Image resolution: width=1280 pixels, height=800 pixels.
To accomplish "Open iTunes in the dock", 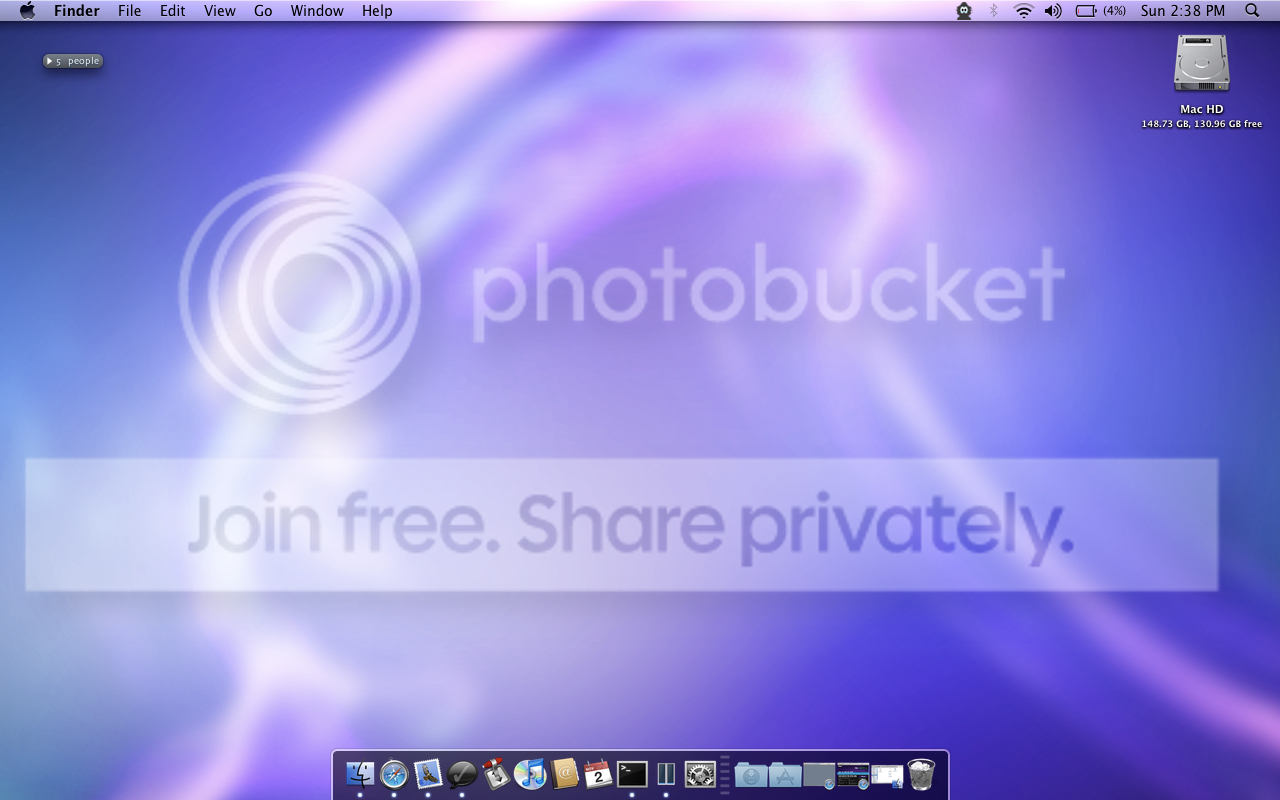I will 530,774.
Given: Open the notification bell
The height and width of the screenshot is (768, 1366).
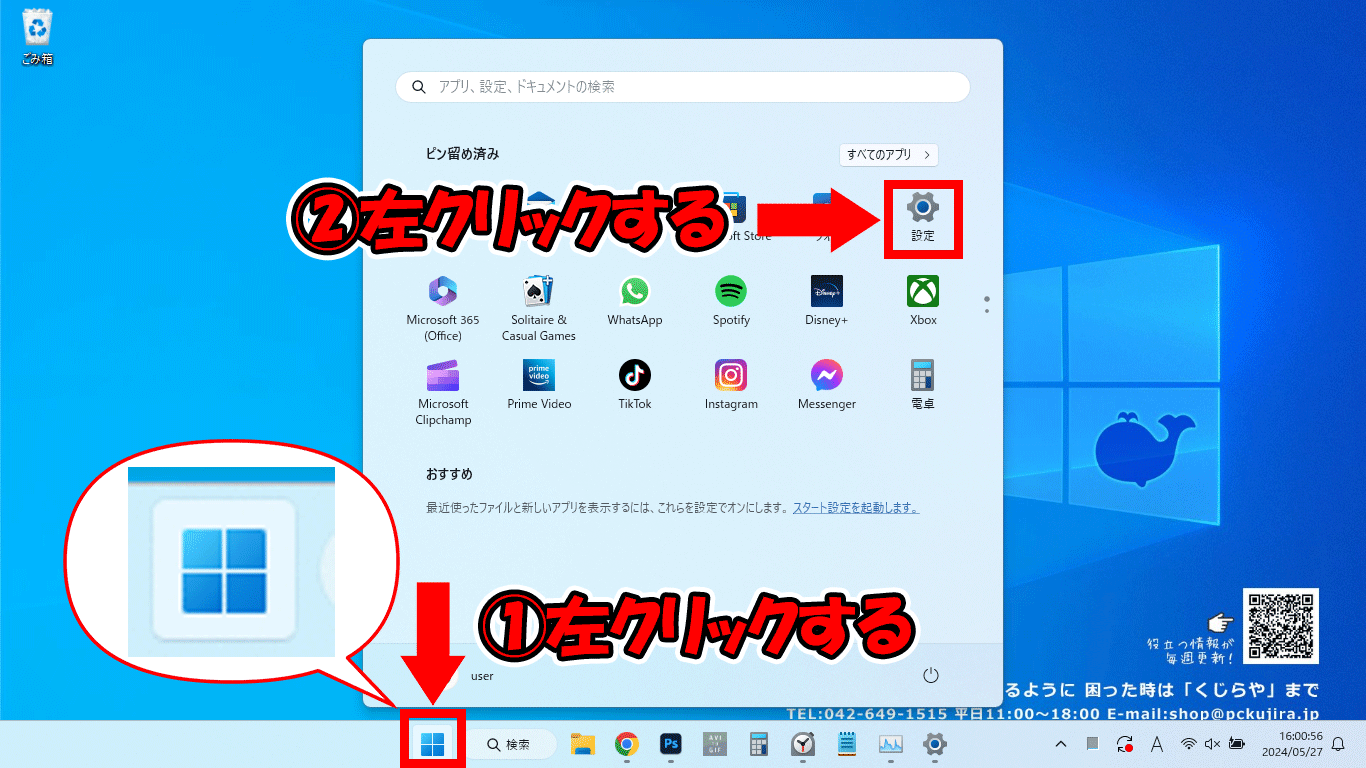Looking at the screenshot, I should [x=1338, y=745].
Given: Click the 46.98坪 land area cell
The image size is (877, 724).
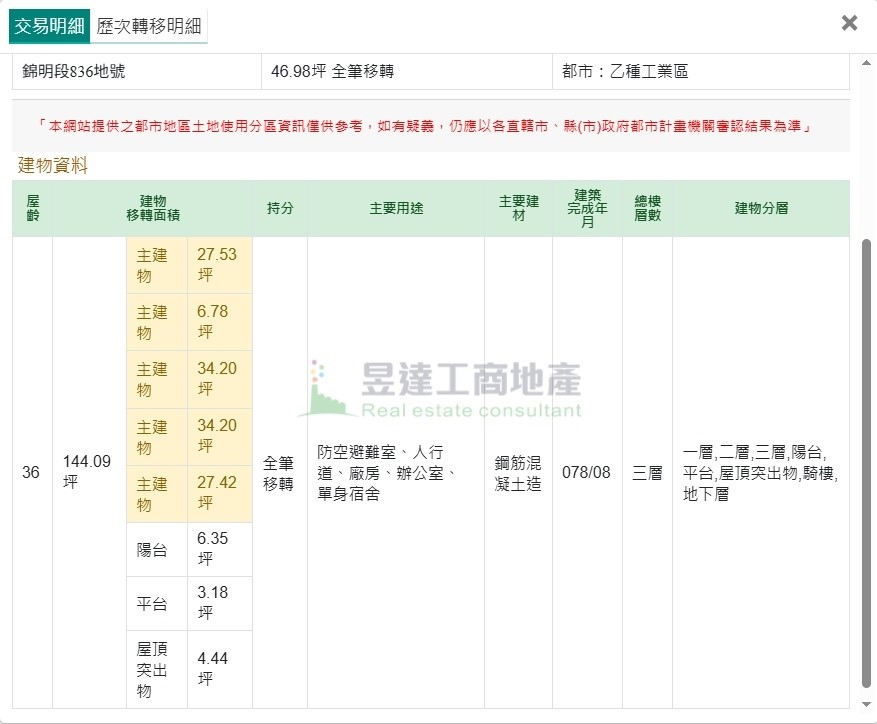Looking at the screenshot, I should 332,72.
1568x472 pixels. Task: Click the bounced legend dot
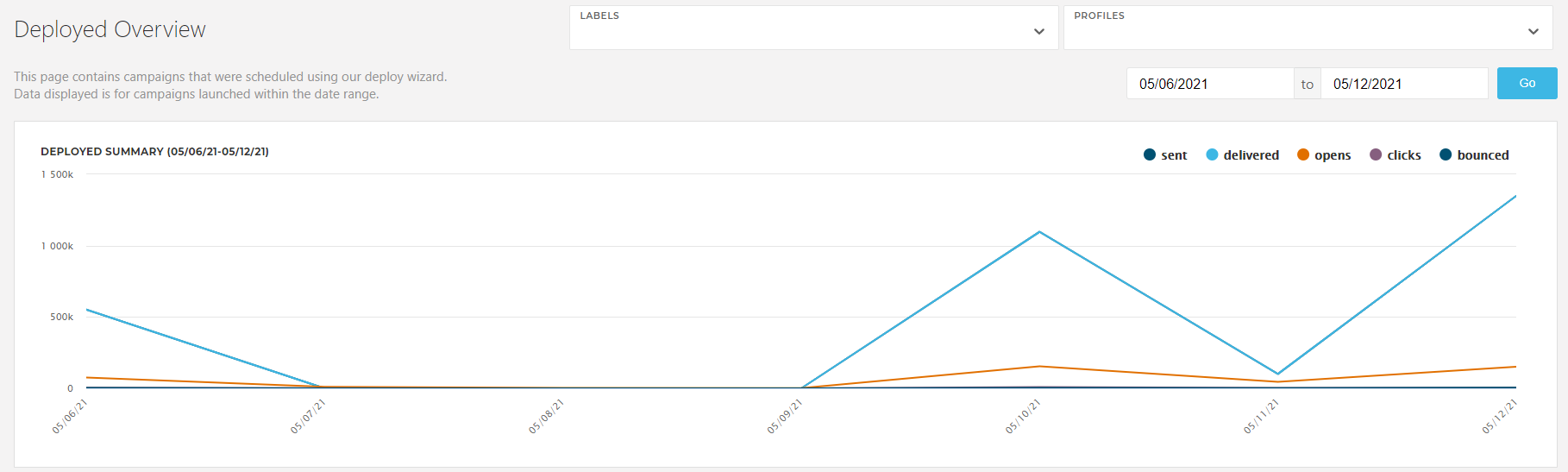(1446, 155)
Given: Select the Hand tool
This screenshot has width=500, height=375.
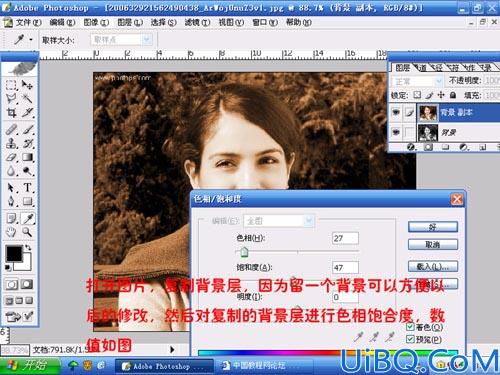Looking at the screenshot, I should [x=12, y=232].
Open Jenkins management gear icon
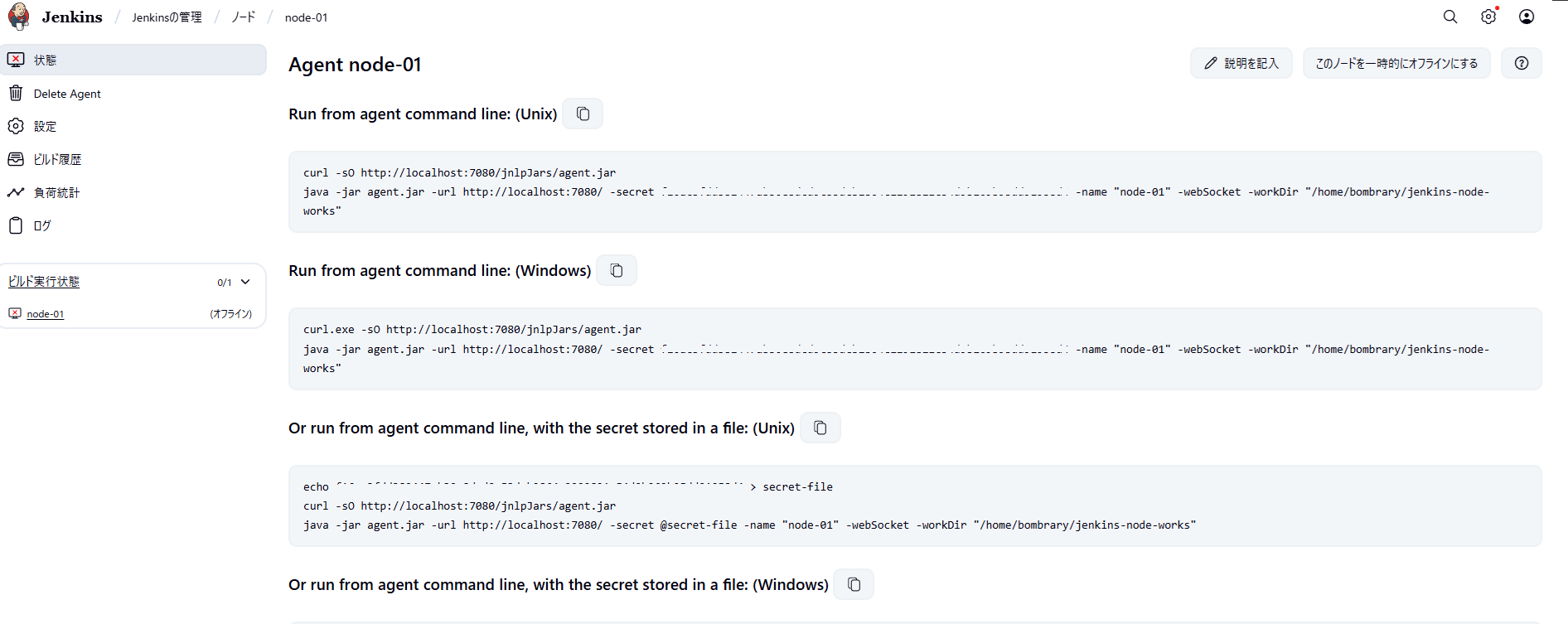This screenshot has width=1568, height=624. 1488,17
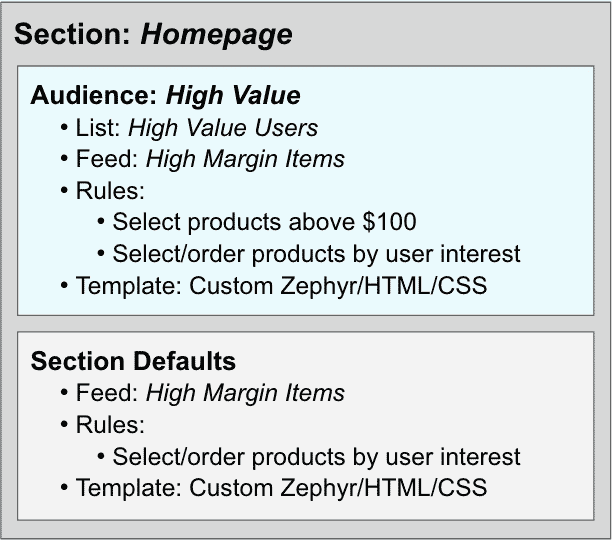Viewport: 612px width, 540px height.
Task: Click the "Feed:" label in the Audience box
Action: pos(107,158)
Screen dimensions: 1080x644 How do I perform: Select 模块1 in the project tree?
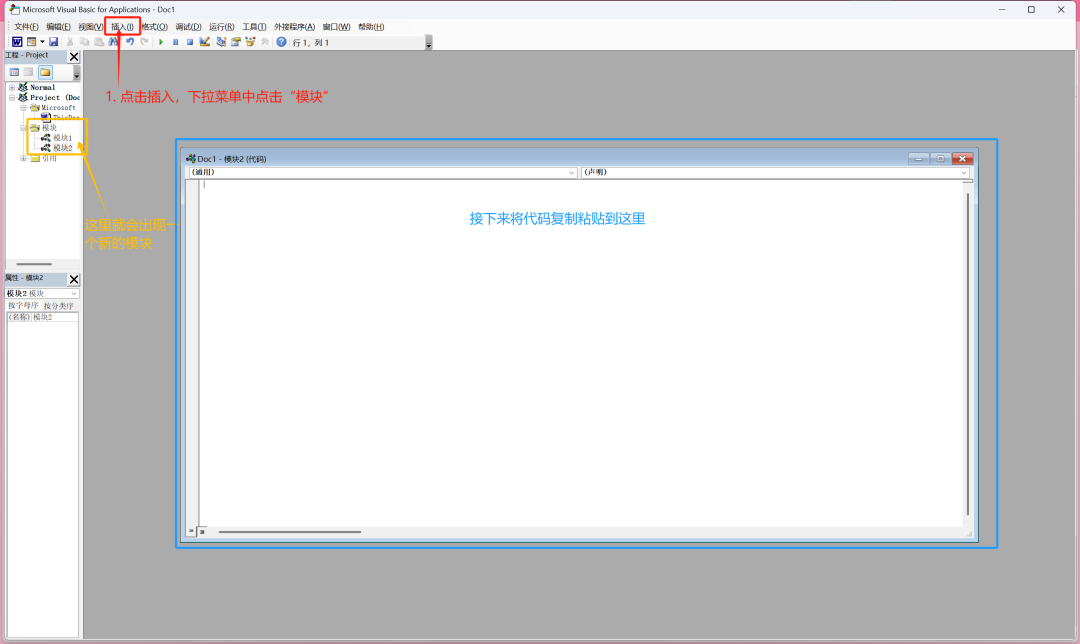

## WHAT TO WORK ON
Could you output, word for word, every line from the one holding "Open Jenkins management gear icon" through the end of the entries, both ends included, leaving out the pictures?

## SOLUTION TO THIS PROBLEM
Open Jenkins management gear icon
This screenshot has width=1568, height=624. 1488,17
Viewport: 612px width, 540px height.
Task: Click the "Feed:" label in the Audience box
Action: pos(107,158)
Screen dimensions: 1080x644 How do I perform: Select 模块1 in the project tree?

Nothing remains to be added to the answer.